This post might be a bit technical, but can help you understand how a smartphone or computer measures time.
Every smartphone and computer has a clock, so measuring time shouldn’t be a problem? Well, that is true if you want to know the time of the day within a second or so. But if you’re going to take milliseconds into account, it can become trickier. The clocks in smartphones are controlled by an oscillator, e.g. a crystal, in the same way as an electronic watch. Unfortunately, do the manufacturers prioritize cost and energy consumption over very high accuracy when picking oscillators (Apple is no better or worse than others in this respect).
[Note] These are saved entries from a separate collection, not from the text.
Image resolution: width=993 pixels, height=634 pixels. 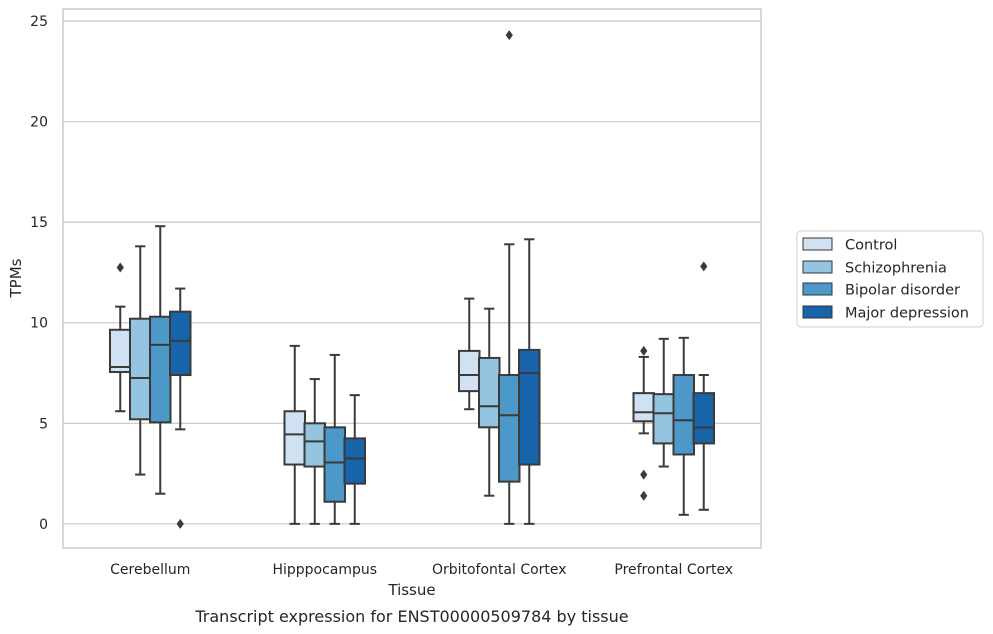 What do you see at coordinates (16, 278) in the screenshot?
I see `y-axis-title: TPMs` at bounding box center [16, 278].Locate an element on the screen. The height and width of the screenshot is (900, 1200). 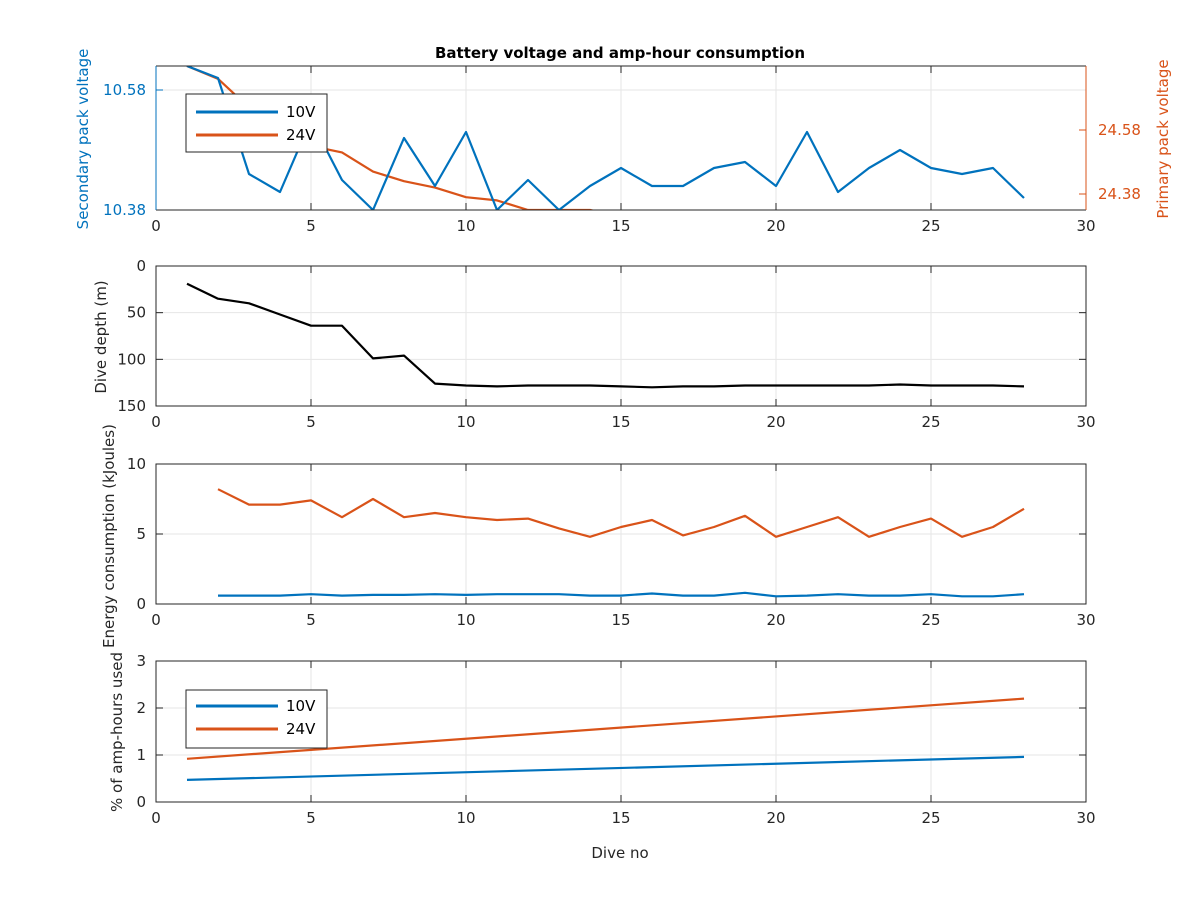
x-axis-label: Dive no is located at coordinates (620, 853).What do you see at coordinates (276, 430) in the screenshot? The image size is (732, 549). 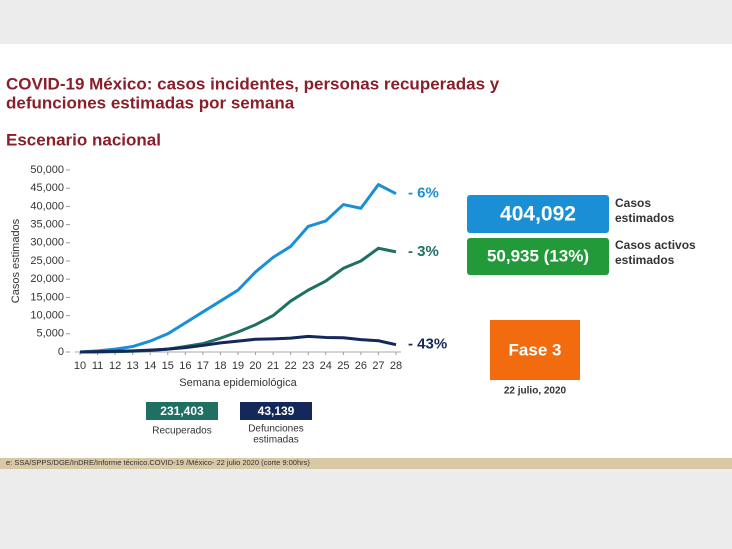 I see `defunciones-label: Defunciones` at bounding box center [276, 430]. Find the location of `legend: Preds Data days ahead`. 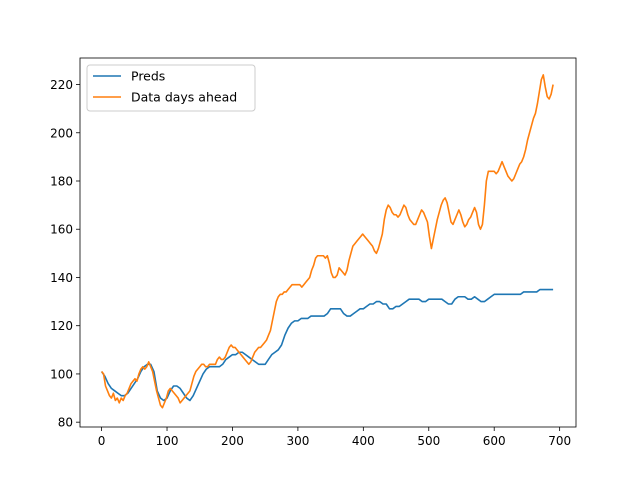

legend: Preds Data days ahead is located at coordinates (171, 88).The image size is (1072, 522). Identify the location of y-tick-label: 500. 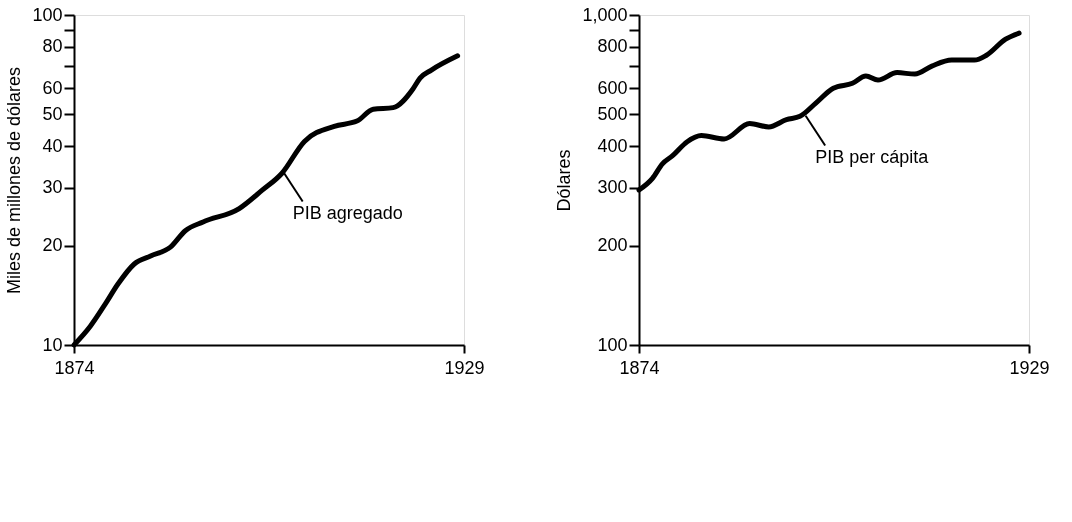
(612, 114).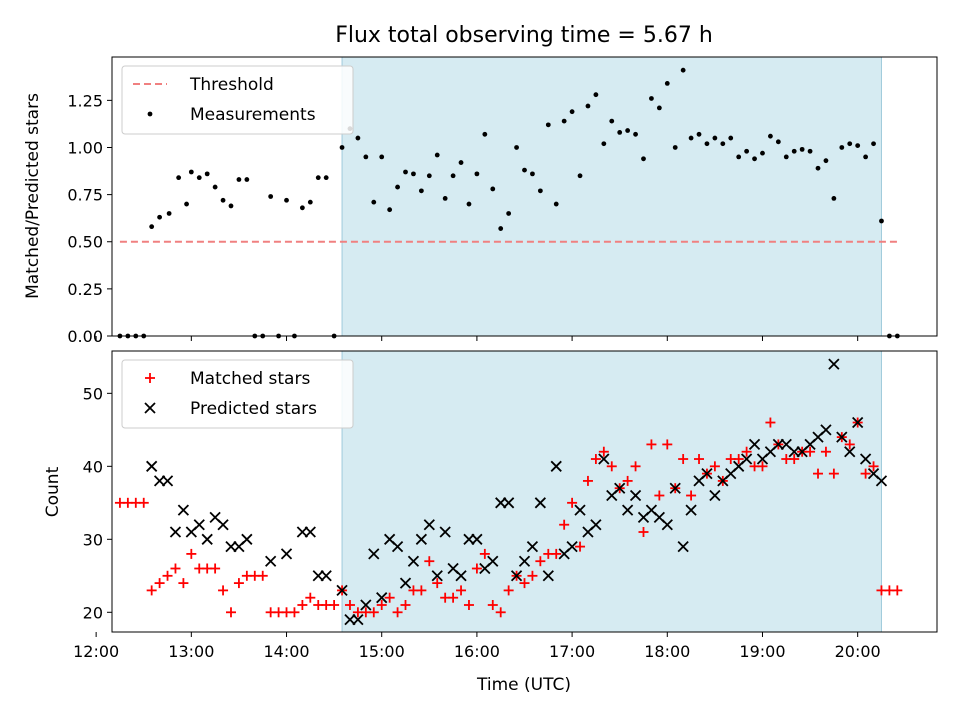 The image size is (960, 720). What do you see at coordinates (524, 685) in the screenshot?
I see `x-axis-label: Time (UTC)` at bounding box center [524, 685].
Still, they are generally accurate enough for everyday use. The accuracy is usually around 10-20 ppm, where ppm means ”parts per million”. A 20 ppm error is equal to 20 seconds in 1 million seconds, or about 2 s in 24 h. But that should result in a clock that is noticeably off within a week or two. So how come it isn’t? The answer is that the phone now and then makes calls to highly accurate time servers on the internet and adjusts the time to compensate for the drift of the internal clock.
This means that I as a developer have access to two different types of time, both with their advantages and disadvantages. One is the ”uptime”, i.e. the time in seconds since the device last was restarted. It runs with the internal clock and is not affected by any time adjustments. But that clock stops when you put the device to sleep. The other is the ”time of day” (TOD), e.g. 10:22:12.435. That time also runs with the internal clock, but is occasionally shifted to compensate for the drift.
So which clock to use? The uptime will be subjected to drift. But if we look at the 20 ppm again, that is 0.2 ms in 10 s and 0.02 s in 1000 s (16 min). So it is insignificant for a 100 m race and of little consequence also for longer races. The TOD, on the other hand, is more accurate over an extended period. BUT, you will never know when a time shift occurs, so if you are really unlucky, you will loose 1 s in the middle of a 100 m race. The choice is therefore easy, and the uptime is the basis for almost all timing in SprintTimer. To handle background timing, however, the TOD must be used. SprintTimer, therefore, has routines synchronizing with the on-line time servers much more frequently than what iOS does by default.
Synchronisation
Using multiple devices for timing adds to the complexity. The clocks must first be synchronized, or rather compared. When you synchronize the clocks while setting up Start Sender in direct mode, the finish device sends a call to start sender. Then start sender device sends back its current uptime, and when that is received, it is compared to the uptime on the finish device. The app now knows the difference between the clocks in the two devices and can use that when a start signal is sent.
Unfortunately, there is always some latency (delay) in every network and it is usually highly variable (as can be seen on the latency indicator on the sync page). This makes the process a little more involved: The times both when the sync call is sent, and when the reply is received, are noted. Then the mean of these two times are compared to the Start Sender time. Taking the mean is the same as saying that the sync call took the same amount of time in both directions. This is, of course, an assumption, but one that is correct on average. SprintTimer, therefore, makes a lot of sync calls to find this average. And to further increase the accuracy, only calls with low latency are used. In the example below the latency is 0.1 s in each direction.
When you use Start Sender in cloud mode it is not possible for the devices to send calls directly to each other, and they must rely on updating a database instead. This process is much to slow to be used for synchronization. SprintTimer, therefore, relies on its ability to sync with time servers on the Internet. The two devices are consequently synchronized independently, and the TOD is sent with the start signal. This procedure has a small accuracy penalty since the errors in the two synchronizations might be added. An additional drawback is that there is no absolute reference, so if the synchronization on one of the devices goes wrong there is no way to tell.
The main reason for making the clock comparison (both in direct and cloud mode) is that when the difference is established, it doesn’t matter if there are any delays when sending the start signal since the start time can be converted to the time scale of the finish device.